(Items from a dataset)

══════════════════════════════

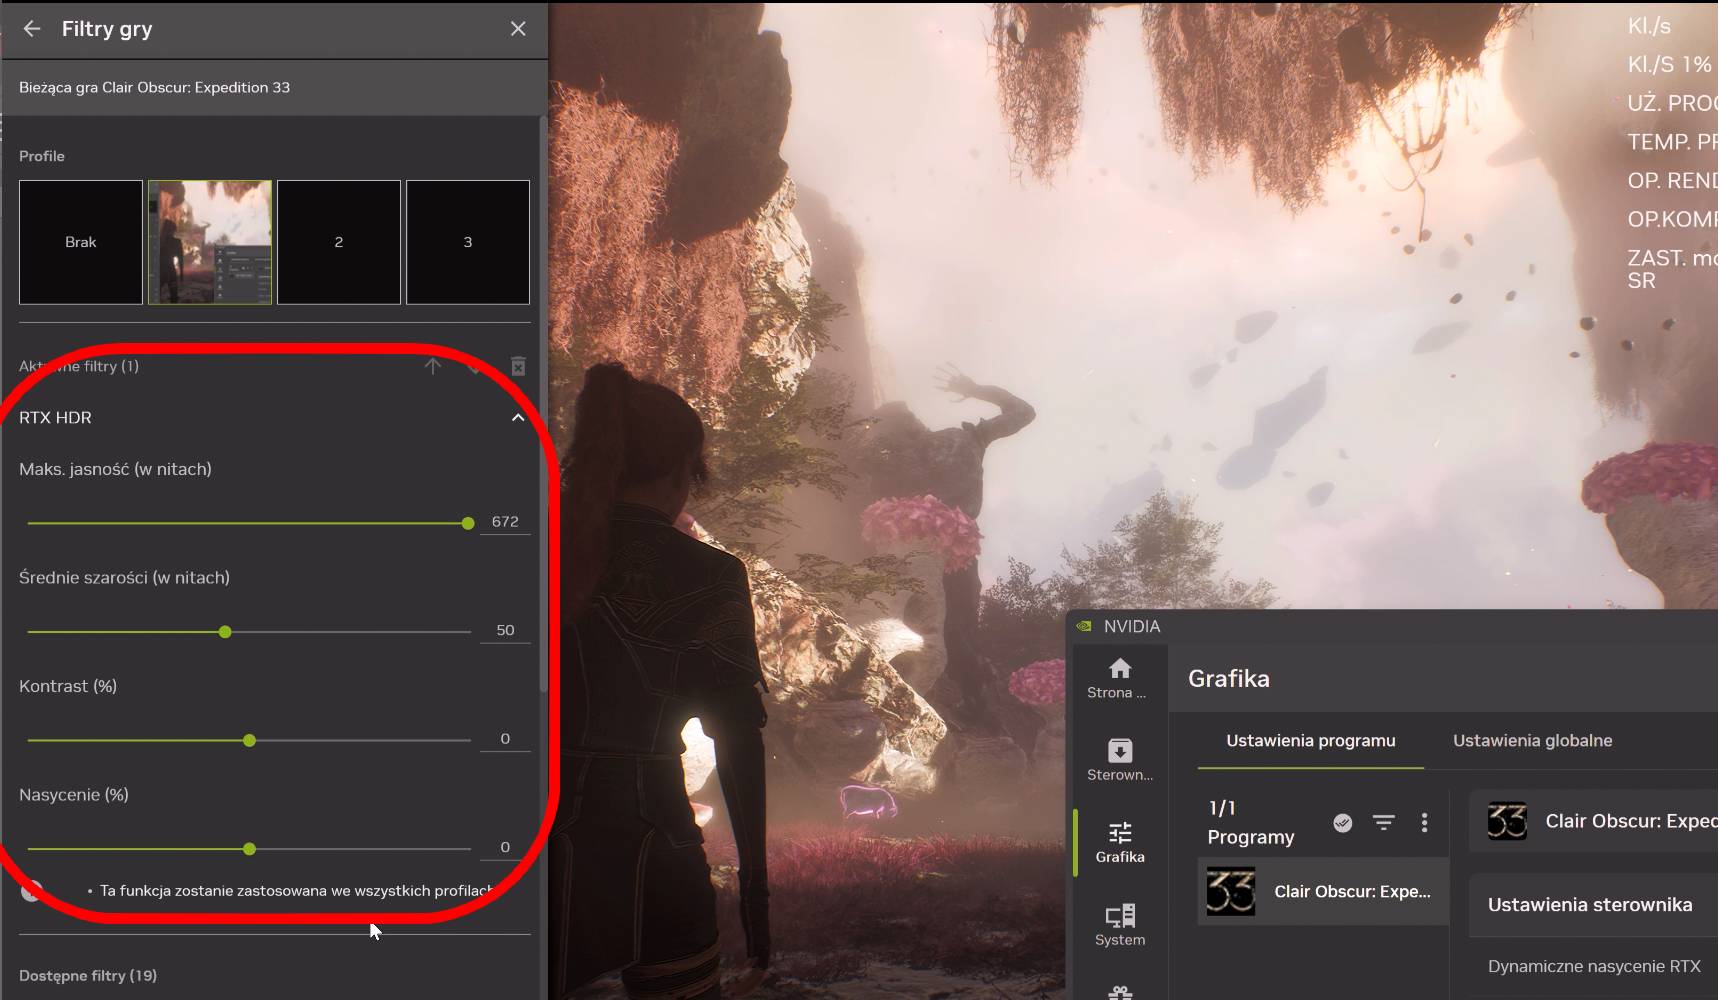This screenshot has width=1718, height=1000.
Task: Move the RTX HDR filter up with arrow icon
Action: coord(433,366)
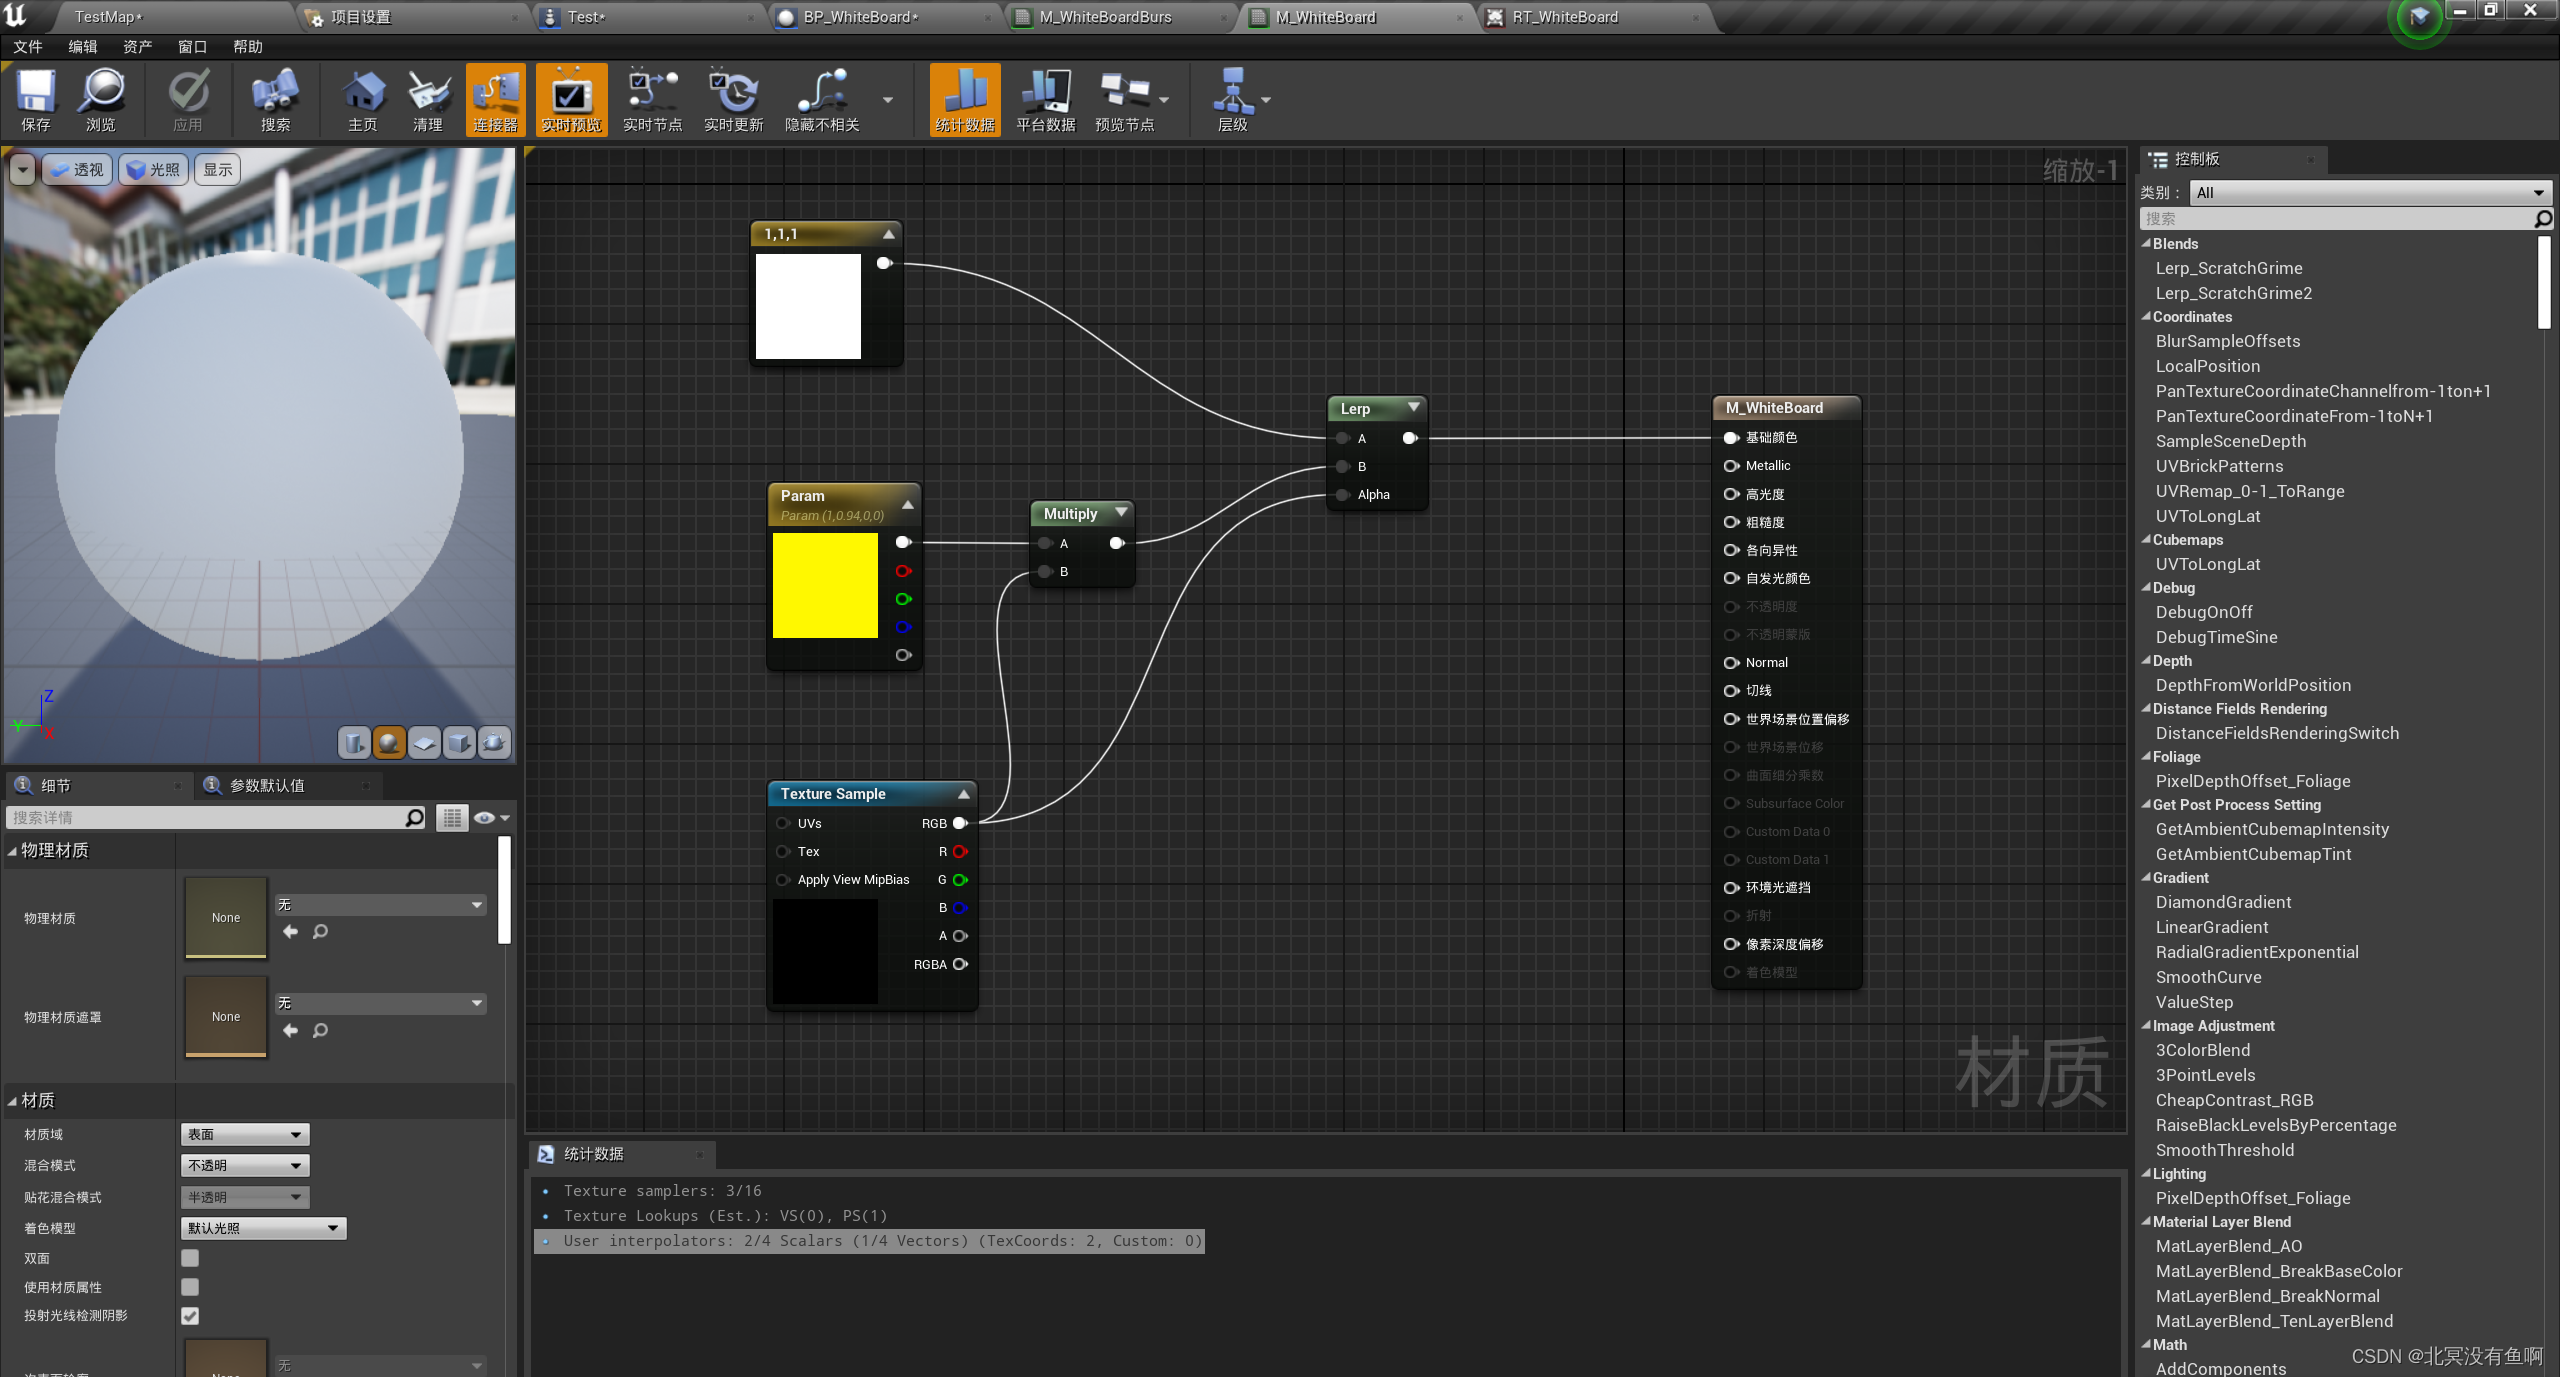Collapse the Texture Sample node arrow
This screenshot has height=1377, width=2560.
[964, 794]
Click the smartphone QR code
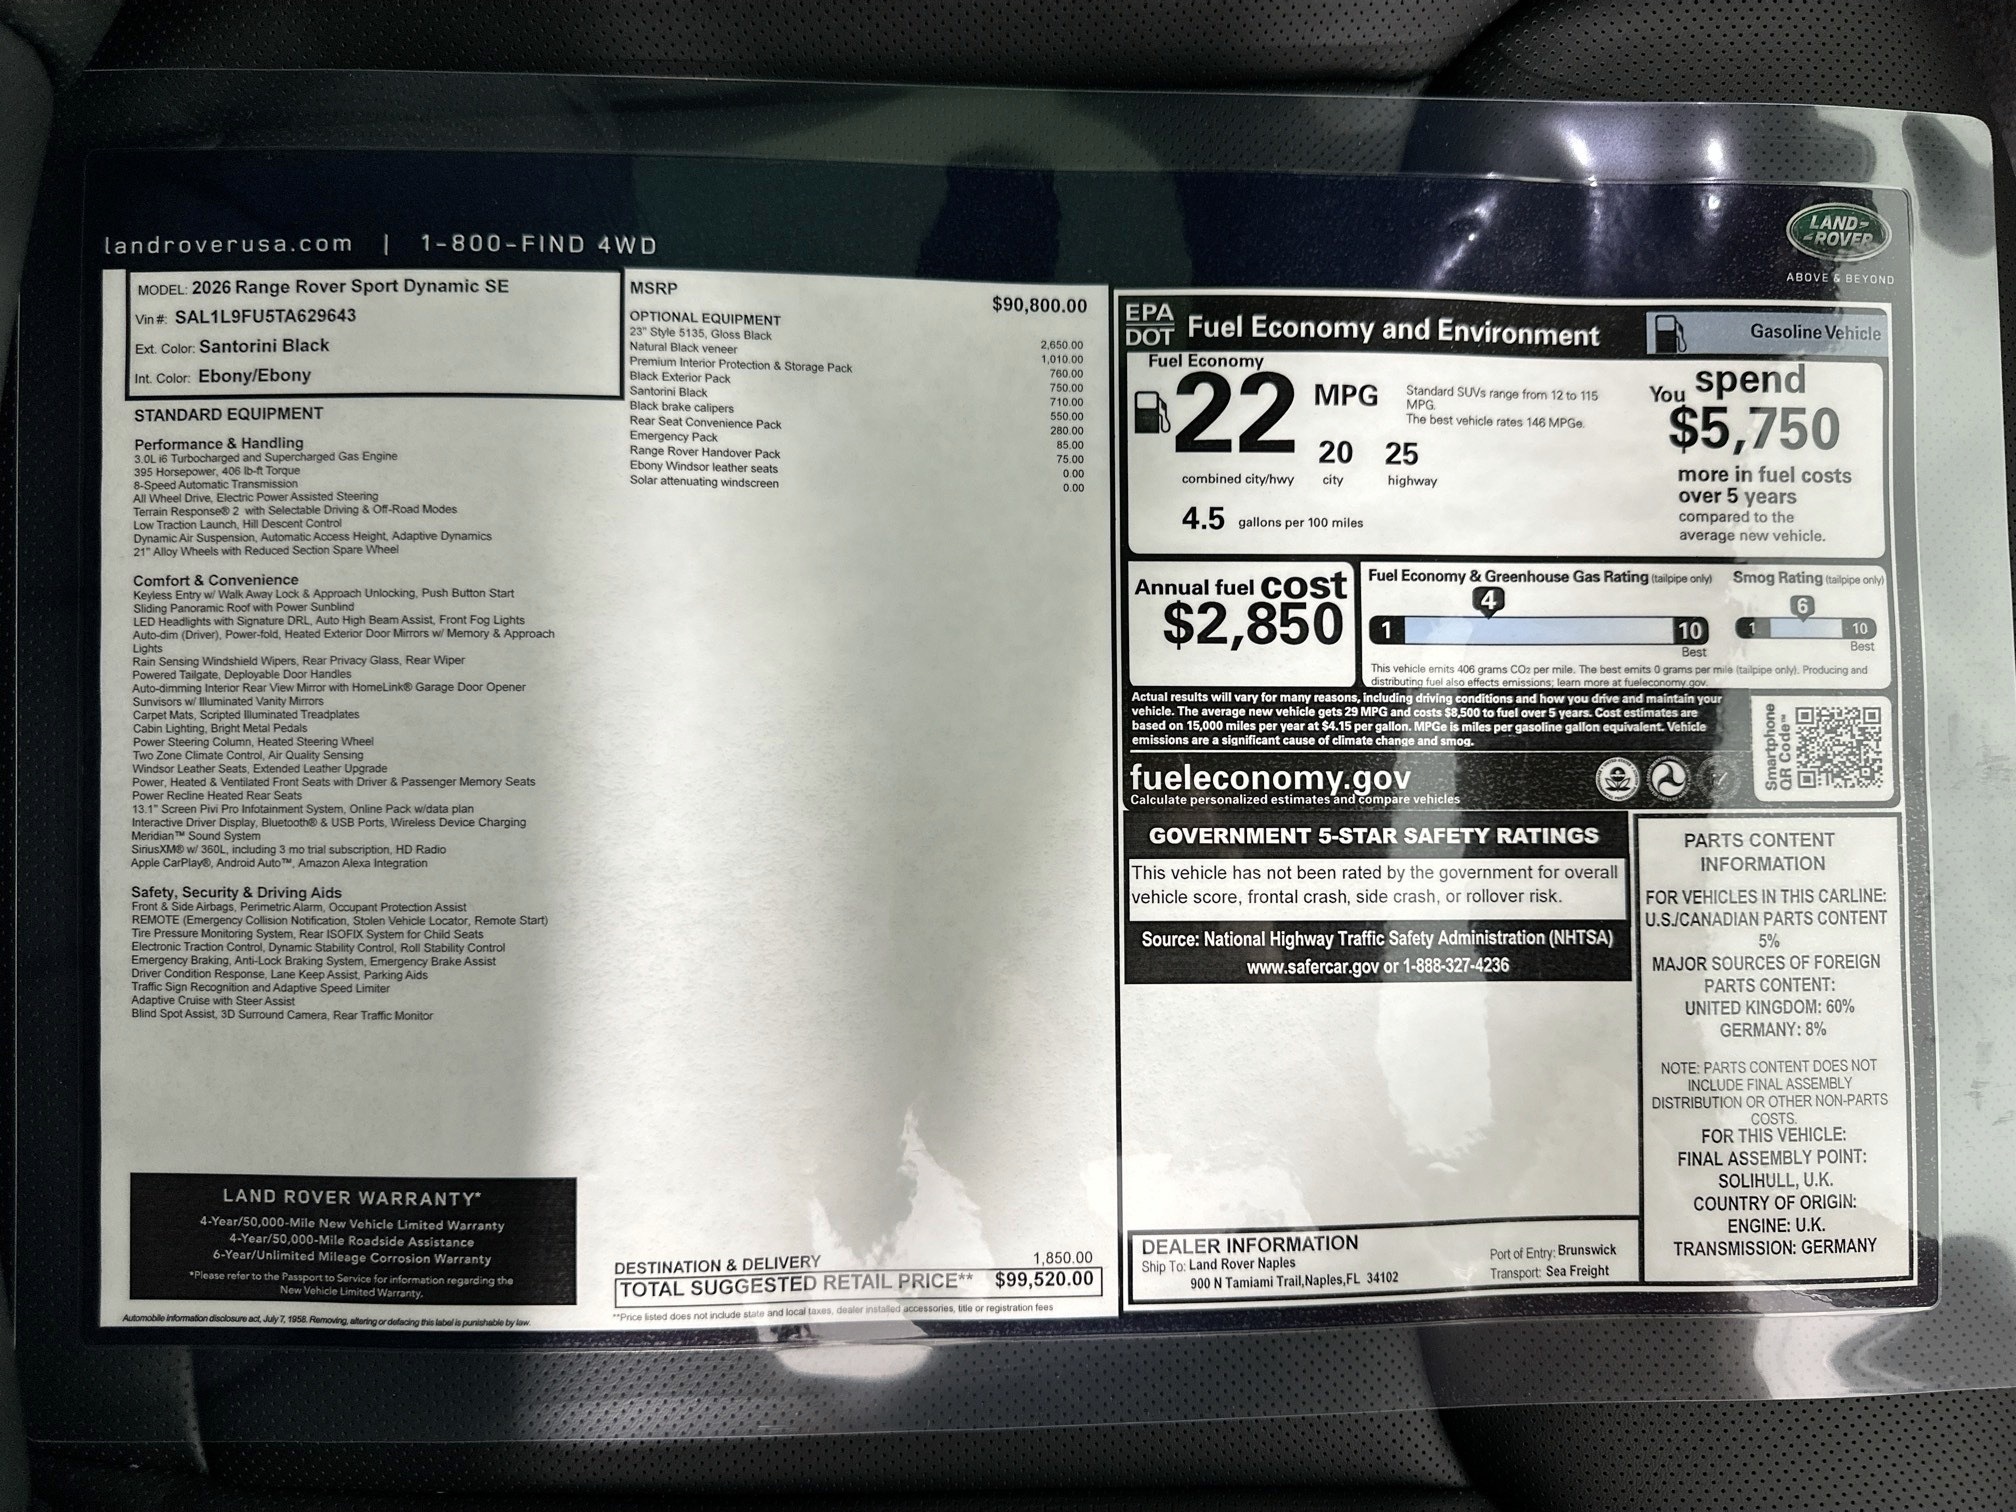The image size is (2016, 1512). tap(1838, 747)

══════════════════════════════

[Problem details]:
The required result is an exact copy of the lines from the line containing "Click the smartphone QR code" through the end of the entries, with every picture left out.

[Solution for this task]:
Click the smartphone QR code
The image size is (2016, 1512). tap(1838, 747)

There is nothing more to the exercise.